Book Review: IPSec, The New Security Standard for the Internet, Intranets, and Virtual Private Networks, Second Edition, by Naganand Doraswamy and Dan Harkins

by Nathan Smith
Book Review: IPSec, The New Security Standard for the Internet, Intranets, and Virtual Private Networks, Second Edition, by Naganand Doraswamy and Dan Harkins

Prentice Hall PTR

ISBN: 0-13-046189-X

$44.99 US

IPSec, The New Security Standard for the Internet, Intranets, and Virtual Private Networks, Second Edition, is a textbook-style IP security book. The book is comprehensive and written in a completely vendor and platform agnostic way. As such it easily could be the text for a course in IPSec.

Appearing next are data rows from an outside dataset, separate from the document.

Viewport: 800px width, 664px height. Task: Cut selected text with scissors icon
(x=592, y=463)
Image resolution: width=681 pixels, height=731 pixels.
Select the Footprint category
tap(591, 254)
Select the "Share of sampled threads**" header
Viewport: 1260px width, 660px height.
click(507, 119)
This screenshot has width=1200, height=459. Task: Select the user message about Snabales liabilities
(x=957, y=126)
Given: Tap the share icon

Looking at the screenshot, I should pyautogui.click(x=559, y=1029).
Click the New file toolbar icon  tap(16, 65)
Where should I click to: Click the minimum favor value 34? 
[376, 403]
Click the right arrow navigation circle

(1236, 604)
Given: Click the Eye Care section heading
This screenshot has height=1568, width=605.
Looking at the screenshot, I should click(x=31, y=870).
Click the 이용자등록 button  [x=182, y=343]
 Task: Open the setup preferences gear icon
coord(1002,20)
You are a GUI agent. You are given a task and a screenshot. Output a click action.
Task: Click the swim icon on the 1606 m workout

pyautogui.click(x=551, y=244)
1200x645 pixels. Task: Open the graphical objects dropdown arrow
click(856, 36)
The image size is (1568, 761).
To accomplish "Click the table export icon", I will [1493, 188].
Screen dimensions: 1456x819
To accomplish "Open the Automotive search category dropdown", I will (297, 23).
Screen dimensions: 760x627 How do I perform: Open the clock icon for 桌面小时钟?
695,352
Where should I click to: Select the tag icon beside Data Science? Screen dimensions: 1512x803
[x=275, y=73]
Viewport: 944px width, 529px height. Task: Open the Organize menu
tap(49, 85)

The book mostly discusses theory, and no mention of specific implementations is made. This is a little frustrating if you are looking for a way to tie the subject matter in with a real-world implementation.

Discussions in the book range from a brief history of cryptology to OSI layers to the mechanics of IP. The IKE exchange process is covered, as is SA management, a feature critical to a fast IPSec implementation.

As I was reading this book, I was hoping to find a discussion about NAT traversal, an IPSec problem I can relate to, but only two paragraphs were spent indicating it was a problem with solutions forthcoming. Of course, many implementations already have solved this problem.

Probably the hardest thing about IPSec is all the acronyms and abbreviations associated with it—SA, IKE,,PKI, ISAKMP, EXP, HSA and so forth. It is a shame this book does not include a good glossary covering terms unique to IPSec.

For an introduction to the theory of IPSec or if you want to know more about IPSec in a general way, this book is a good choice. A developer with experience in network programming armed with the theory in this book, plus the right crypto libraries and RFCs probably could make a good first pass at an IPSec implementation.